_Work item_. Please print the line that holds "Instruction: Click the" and each line after it to the end of the data, word for word, without any pictures.

_Stored items_.
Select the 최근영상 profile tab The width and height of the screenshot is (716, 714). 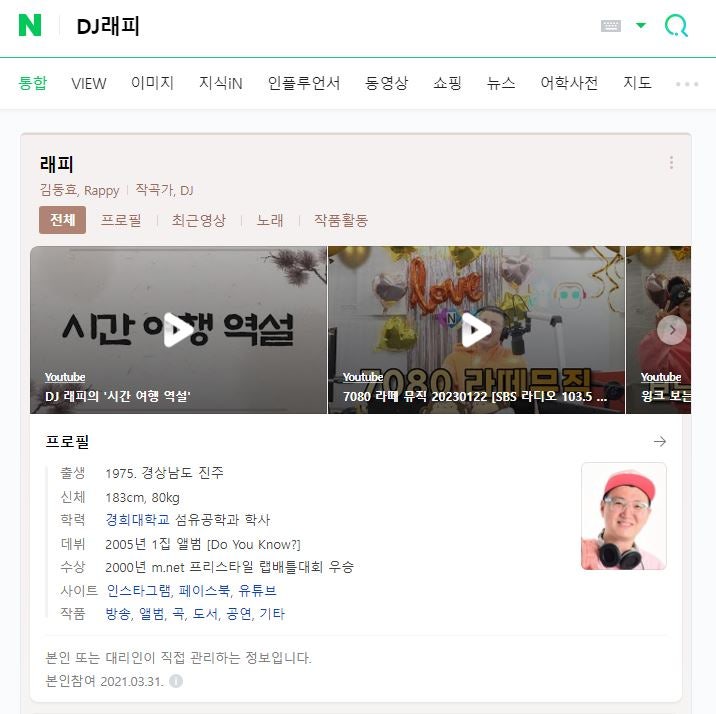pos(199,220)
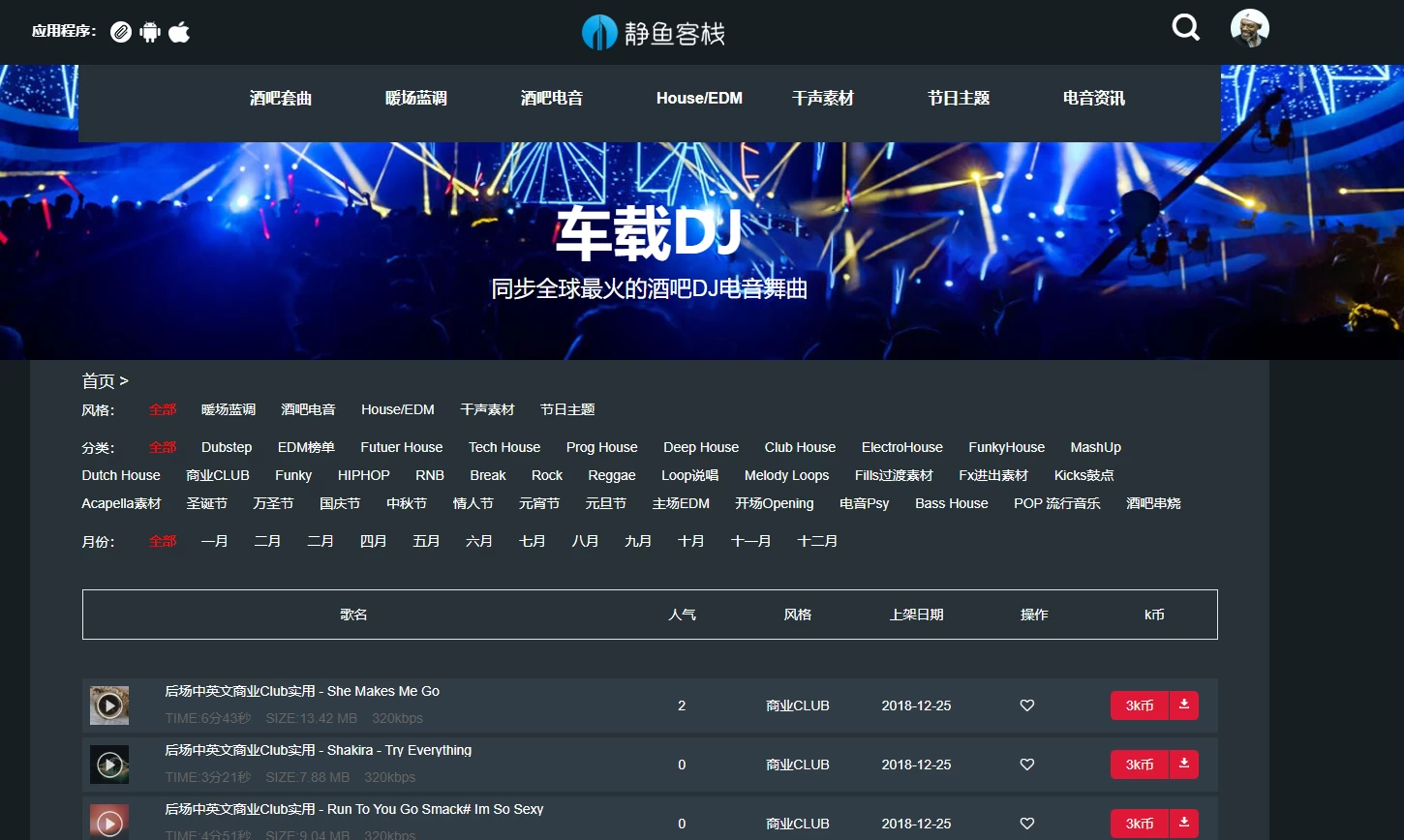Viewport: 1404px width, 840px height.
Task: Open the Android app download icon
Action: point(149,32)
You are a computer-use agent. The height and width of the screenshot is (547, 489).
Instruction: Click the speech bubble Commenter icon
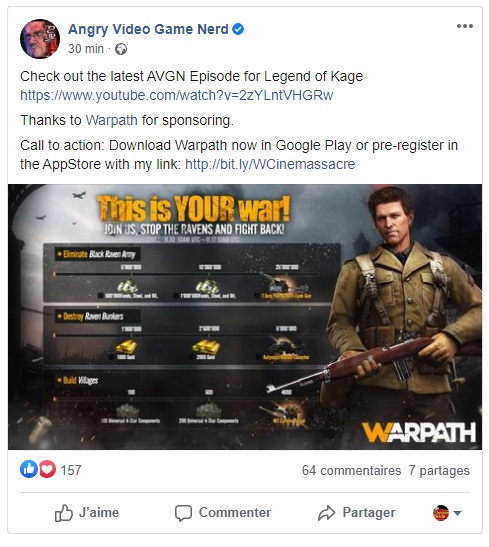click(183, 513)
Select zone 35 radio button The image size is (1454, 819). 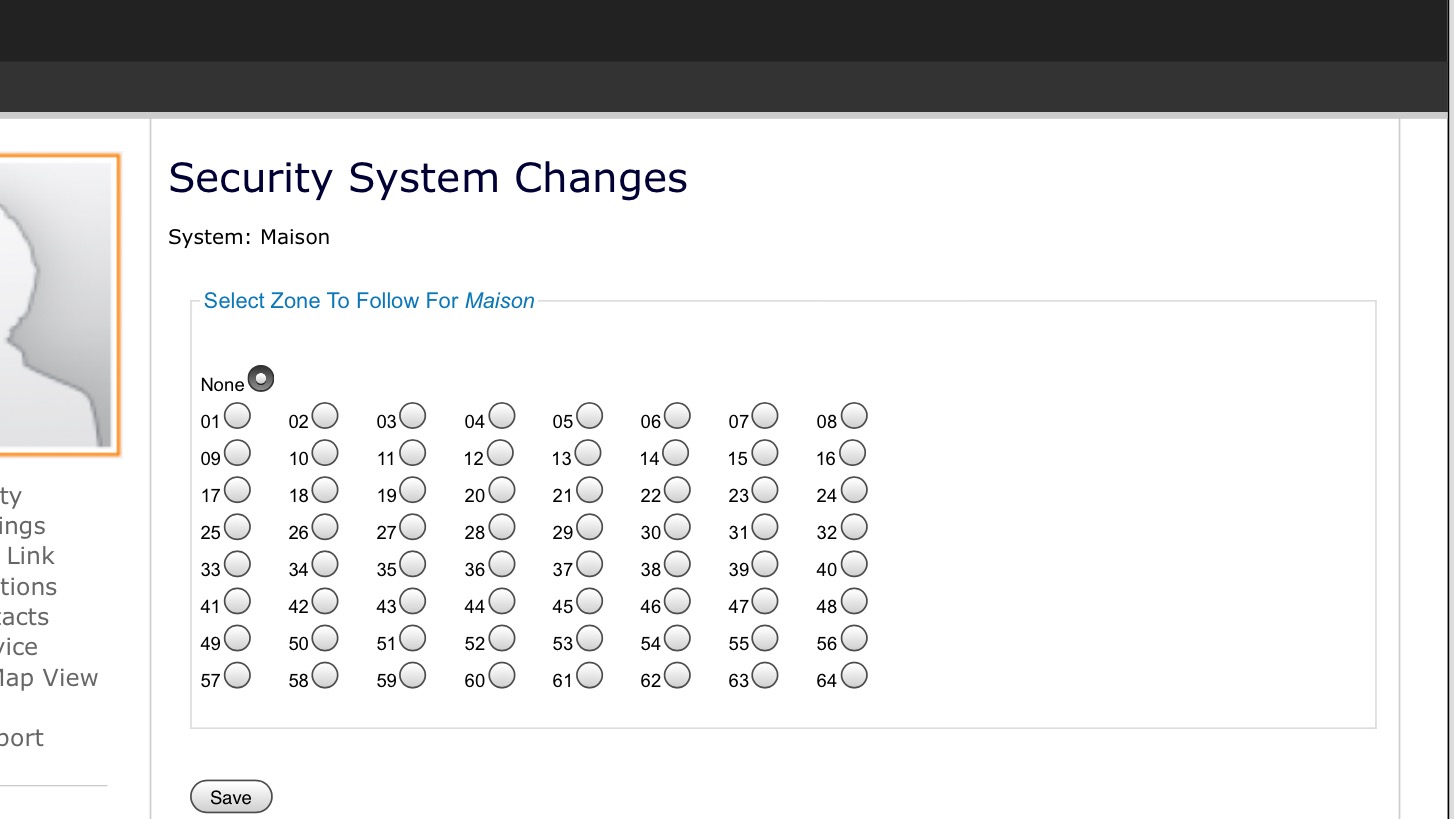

_Your response_.
Instruction: Click the speech bubble Commenter icon
click(183, 513)
Select zone 35 radio button The image size is (1454, 819). 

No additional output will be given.